Under the hood, dbt executes a `CREATE VIEW` or `CREATE OR REPLACE VIEW` statement:

```sql
CREATE OR REPLACE VIEW "database"."schema"."my_view" AS (
    SELECT * FROM source_table WHERE condition = true
);
```

{% hint style="info" %}
Views are ideal when you need real-time data or when build time is more important than query performance.
{% endhint %}

***

### When to Use View Materializations

Views are particularly valuable for:

| Use Case                   | Why Views Work Well                                  |
| -------------------------- | ---------------------------------------------------- |
| Real-time data needs       | Views always reflect the latest source data          |
| Staging/simple models      | Low-complexity transformations perform well as views |
| Infrequently accessed data | Minimizes storage costs for rarely-used data         |
| Rapid development          | Quick iteration cycle during development             |

***

### Configuring View Materializations

Views can be configured at both the model and project level.
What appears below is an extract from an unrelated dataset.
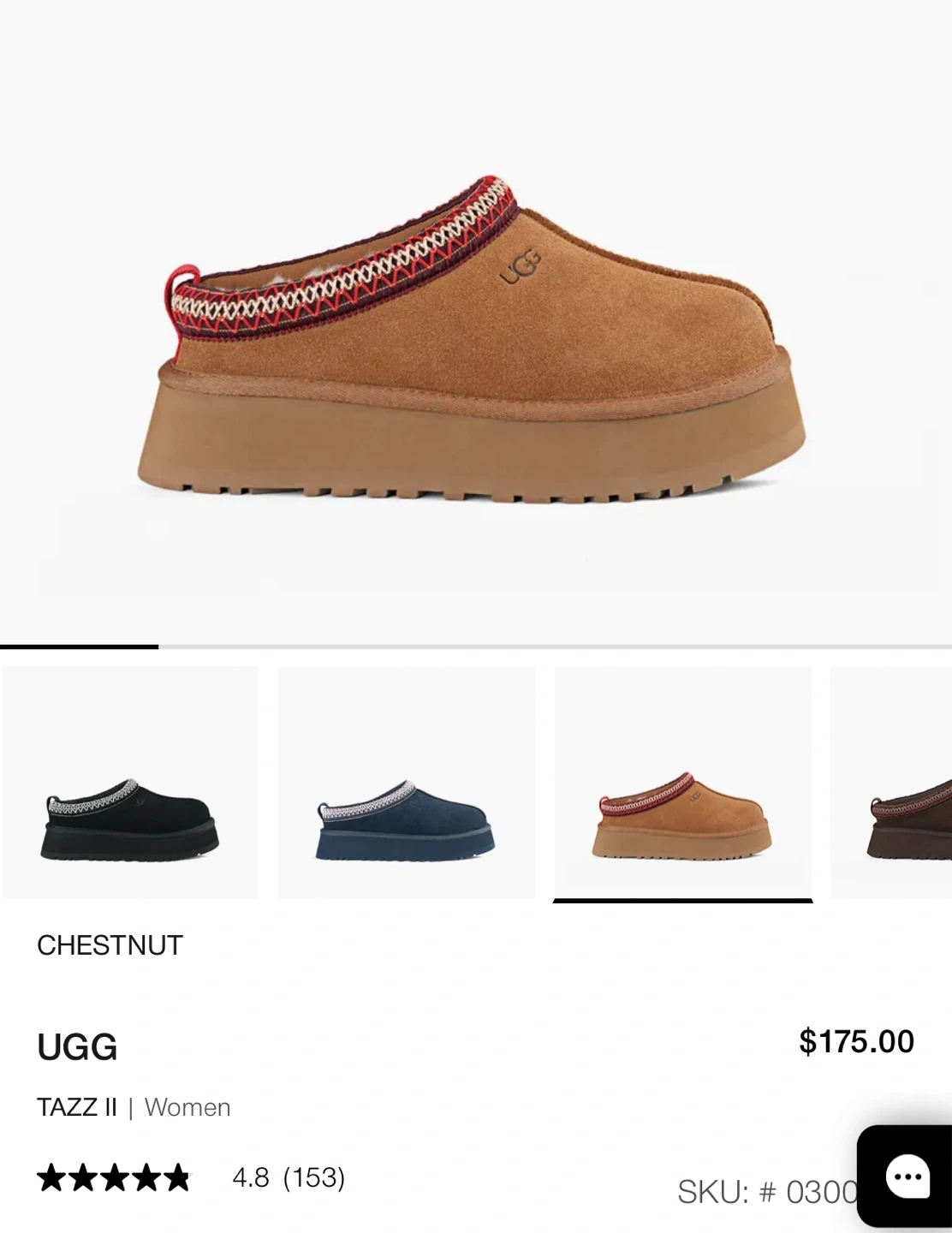Click the 4.8 rating score
952x1233 pixels.
pos(251,1178)
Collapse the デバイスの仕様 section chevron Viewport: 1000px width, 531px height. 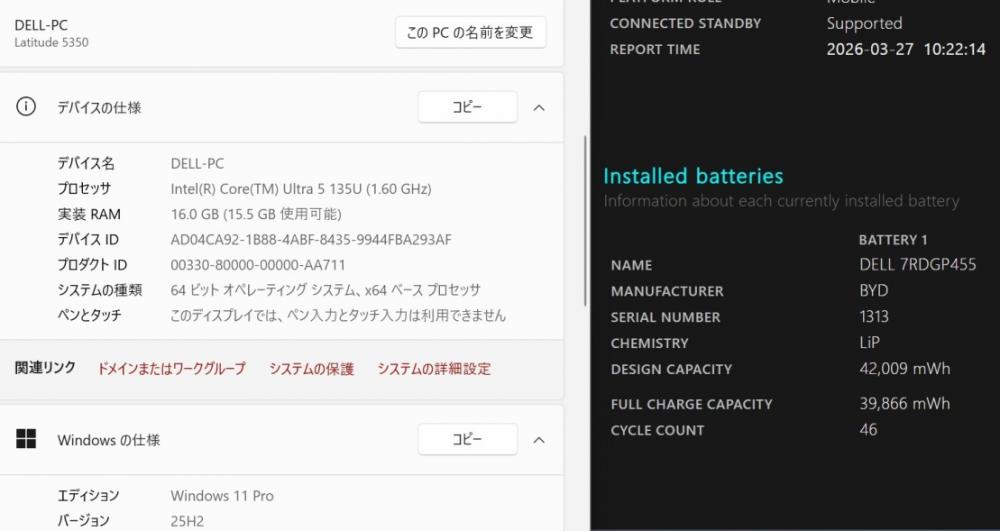[539, 107]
#### Model-Level Configuration

```sql
-- In your model SQL file
{{
    config(
        materialized='view'
    )
}}

SELECT
    customer_id,
    first_name,
    last_name,
    email
FROM {{ ref('stg_customers') }}
WHERE status = 'active'
```

#### Project-Level Configuration

```yaml
# In your dbt_project.yml file
models:
  your_project:
    staging:
      +materialized: view
```

This sets all models in the `staging/` directory to materialize as views.

***

### Performance Considerations

Views have different performance characteristics across warehouses:

| Warehouse | View Characteristics                                                                   |
| --------- | -------------------------------------------------------------------------------------- |
| Snowflake | <p>• Secure views option<br>• Materialized views available<br>• Query optimization</p> |
| BigQuery  | <p>• Authorized views<br>• Materialized views<br>• Query caching</p>                   |
| Redshift  | <p>• Late binding views<br>• Materialized views<br>• Query planning</p>                |

To apply specific view configurations, use the `config()` function with appropriate parameters:

```sql
{{
    config(
        materialized='view',
        secure=true,
        bind=false
    )
}}
```

***

### Advantages and Limitations

| Advantages                        | Limitations                                  |
| --------------------------------- | -------------------------------------------- |
| ⚡ Fast build times                | 🐢 Slower query performance                  |
| 🔄 Always reflects current data   | ⚠️ Resource-intensive for complex queries    |
| 💾 Minimal storage usage          | ⏱️ Each query recomputes the transformation  |
| 🔍 Shows exact lineage in queries | 📊 Can create performance issues in BI tools |

***

### When to Consider Other Materializations

While views are powerful, consider alternatives when:

* Query performance becomes critical (use tables)
* Transformations are complex and compute-intensive (use tables)
* View references lots of data but users only need recent records (use incremental models)
* Transformation is only a stepping stone for a single downstream model (use ephemeral)

***

### Best Practices

1. **Default to Views**: Start with views for most models and change only when needed
2. **Staging Models**: Keep staging models as views for flexibility
3. **Query Optimization**: Write efficient SQL to reduce runtime overhead
4. **Monitor Performance**: Watch for slow-running views and consider materializing as tables
5. **Documentation**: Clearly document performance expectations for view models

By using view materializations strategically, you can create flexible, always-up-to-date data transformations while minimizing storage costs and build times.